Directive 1: Name every prize mentioned in the Netflix Prize post that follows.

Excerpted passage:
/---

必发365手机网页版|官网

                      
                      

                                  Showing posts with label recommendation systems. Show all posts
                                  Showing posts with label recommendation systems. Show all posts

                                  Monday, May 21, 2012

                                  Data Is More Important Than Algorithms


                                  Netflix Similarity Map

                                  In 2006 Netflix offered to pay a million dollar, popularly known as the Netflix Prize, to whoever could help Netflix improve their recommendation system by at least 10%. A year later Korbel team won the Progress Prize by improving Netflix's recommendation system by 8.43%. They also gave the source code to Netflix of their 107 algorithms and 2000 hours of work. Netflix looked at these algorithms and decided to implement two main algorithms out of it to improve their recommendation system. Netflix did face some challenges but they managed to deploy these algorithms into their production system.

                                  Two years later Netflix awarded the grand prize of $1 million to the work that involved hundreds of predictive models and algorithms. They evaluated these new methods and decided not to implement them. This is what they had to say:
                                  "We evaluated some of the new methods offline but the additional accuracy gains that we measured did not seem to justify the engineering effort needed to bring them into a production environment. Also, our focus on improving Netflix personalization had shifted to the next level by then."
                                  This appears to be strange on the surface but when you examine the details it totally makes sense.

\---

Directive 2: In the entries below, quote verbatim the stretch from the line containing "You are a GUI" through the end of the entries, including both ends.

Exercise input:
/---

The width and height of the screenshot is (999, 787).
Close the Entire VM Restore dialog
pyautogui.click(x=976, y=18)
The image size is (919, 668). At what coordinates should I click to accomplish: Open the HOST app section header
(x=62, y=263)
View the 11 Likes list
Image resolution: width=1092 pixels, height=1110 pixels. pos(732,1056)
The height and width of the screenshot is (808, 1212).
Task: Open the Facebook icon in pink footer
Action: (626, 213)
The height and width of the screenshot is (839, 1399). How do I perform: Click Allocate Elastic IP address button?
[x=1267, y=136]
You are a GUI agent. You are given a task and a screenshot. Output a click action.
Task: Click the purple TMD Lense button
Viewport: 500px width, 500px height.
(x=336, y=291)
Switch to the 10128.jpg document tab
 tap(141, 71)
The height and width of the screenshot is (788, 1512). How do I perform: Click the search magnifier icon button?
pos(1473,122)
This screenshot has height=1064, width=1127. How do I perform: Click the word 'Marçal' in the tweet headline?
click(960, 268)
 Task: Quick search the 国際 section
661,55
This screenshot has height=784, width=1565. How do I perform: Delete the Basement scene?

\---

Task solution 1:
- the Netflix Prize
- the Progress Prize
- the grand prize of $1 million

Task solution 2:
You are a GUI agent. You are given a task and a screenshot. Output a click action.
Task: Click the purple TMD Lense button
Viewport: 500px width, 500px height.
(x=336, y=291)
Switch to the 10128.jpg document tab
 tap(141, 71)
The height and width of the screenshot is (788, 1512). How do I perform: Click the search magnifier icon button?
pos(1473,122)
This screenshot has height=1064, width=1127. How do I perform: Click the word 'Marçal' in the tweet headline?
click(960, 268)
 Task: Quick search the 国際 section
661,55
This screenshot has height=784, width=1565. How do I perform: Delete the Basement scene?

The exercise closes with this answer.